State of Alaska Provides Details of Gas Line Analysis

The State of Alaska has released a lengthy document titled "Written Findings and Determination by the Commissioners of Natural Resources and Revenue for Issuance of a License under the Alaska Gasline Inducement Act (AGIA)"

Appendix G1 covers NPV (Net Present Value) Analysis

Appendix K should make for good reading, it's titled "Expected Returns and Approval Economics"

Terminology warning - TransCANADA is now called "TC".



2 comments:

custerwilson said...

Yeah, but NPV does NOT subtract the Prudhoe OIL LOST
... assuming that Oil does as they assume Gas will : DOUBLE, and STAY THAT HIGH FOREVER, then we Must assume at LEAST the Alaska Dept. of Revenue estimate of 300 million barrels lost before the pipe shuts down -- so: 770 as we know Icebreaker tankers can take the rest -- times the same TWICE CURRENT PRICE, FOREVER =
$260/barrel x 300 m. = $78-200 Billion. ( With current technology: i.e. 6% yearly Oil yearly declines, vz 10%, after Gas withdrawls depressure the Oil ). Subtract from Alaska's $261 B. Gain:

= TRUE NET only $61 Billion or:
$1.20 per Thousand cubic feet.

... But tech always improves.
If in 2025+ we can reduce declines to 3%, not 6%, we lose 1300 m. barrels = $338 Billion = a net LOSS, i.e. PAYMENT, by Alaska, of $87 Billion.

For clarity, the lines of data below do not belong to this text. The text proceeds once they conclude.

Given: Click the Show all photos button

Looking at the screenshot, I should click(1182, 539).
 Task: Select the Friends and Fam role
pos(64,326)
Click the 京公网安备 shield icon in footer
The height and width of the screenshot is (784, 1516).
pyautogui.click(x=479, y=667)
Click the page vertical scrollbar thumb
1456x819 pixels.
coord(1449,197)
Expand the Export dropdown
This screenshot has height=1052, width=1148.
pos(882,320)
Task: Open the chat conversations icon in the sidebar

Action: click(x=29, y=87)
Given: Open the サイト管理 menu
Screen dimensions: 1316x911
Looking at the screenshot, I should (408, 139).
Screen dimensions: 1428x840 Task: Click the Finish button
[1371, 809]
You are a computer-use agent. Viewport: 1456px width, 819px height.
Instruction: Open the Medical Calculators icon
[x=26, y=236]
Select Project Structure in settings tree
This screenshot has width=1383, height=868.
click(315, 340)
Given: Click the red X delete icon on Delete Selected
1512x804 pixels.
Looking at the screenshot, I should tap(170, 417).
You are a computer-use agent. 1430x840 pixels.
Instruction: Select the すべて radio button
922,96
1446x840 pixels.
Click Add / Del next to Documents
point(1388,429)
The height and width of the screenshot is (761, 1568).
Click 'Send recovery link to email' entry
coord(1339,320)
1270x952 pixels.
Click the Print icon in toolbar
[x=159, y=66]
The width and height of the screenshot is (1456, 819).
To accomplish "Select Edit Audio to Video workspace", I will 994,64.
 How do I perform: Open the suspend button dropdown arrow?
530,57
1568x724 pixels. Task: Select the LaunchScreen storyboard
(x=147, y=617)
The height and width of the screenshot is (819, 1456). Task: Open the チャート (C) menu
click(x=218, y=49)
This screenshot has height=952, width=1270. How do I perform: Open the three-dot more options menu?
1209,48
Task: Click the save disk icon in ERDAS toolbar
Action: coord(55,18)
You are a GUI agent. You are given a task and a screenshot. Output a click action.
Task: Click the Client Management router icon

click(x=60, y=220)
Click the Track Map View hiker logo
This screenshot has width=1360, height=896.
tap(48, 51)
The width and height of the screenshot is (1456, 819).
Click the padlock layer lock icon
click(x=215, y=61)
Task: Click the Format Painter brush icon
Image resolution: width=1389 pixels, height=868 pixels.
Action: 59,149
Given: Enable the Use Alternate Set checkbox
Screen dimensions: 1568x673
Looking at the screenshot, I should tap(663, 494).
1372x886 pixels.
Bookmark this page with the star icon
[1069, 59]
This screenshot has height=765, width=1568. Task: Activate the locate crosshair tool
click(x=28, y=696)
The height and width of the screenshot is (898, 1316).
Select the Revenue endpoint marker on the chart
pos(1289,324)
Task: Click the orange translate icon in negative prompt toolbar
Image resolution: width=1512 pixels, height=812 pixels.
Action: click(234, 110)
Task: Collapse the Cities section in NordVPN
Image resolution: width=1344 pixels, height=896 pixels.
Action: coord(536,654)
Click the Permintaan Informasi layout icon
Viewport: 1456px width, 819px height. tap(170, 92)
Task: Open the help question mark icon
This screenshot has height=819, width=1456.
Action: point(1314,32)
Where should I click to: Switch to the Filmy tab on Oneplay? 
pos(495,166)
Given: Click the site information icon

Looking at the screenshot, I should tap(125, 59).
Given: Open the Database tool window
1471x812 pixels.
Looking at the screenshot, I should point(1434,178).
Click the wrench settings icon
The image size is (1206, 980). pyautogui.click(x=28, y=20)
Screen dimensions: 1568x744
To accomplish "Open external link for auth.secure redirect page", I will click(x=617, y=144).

That wipes out the Permanent Fund.

A Special Tax on Alaskans can collect the rest ... IF you are lucky. After all, DESTROYING the Oil is like Vandalism ... courts award TRIPLE DAMAGES for that!

AK Engineer said...

Good point. The Oil / Gas production trade offs decisions really should be handled by the producers. I'm thinking that ConocoPhillips balances future oil lost in AK with future tar sand oil produced in Canada.

The ConocoPhillips revenue numbers look better when you assume the AK gas will be converted enable higher tar sand production.

In that scenario Alaska is the production and revenue loser - I'm not sure the leadership understands the full equation.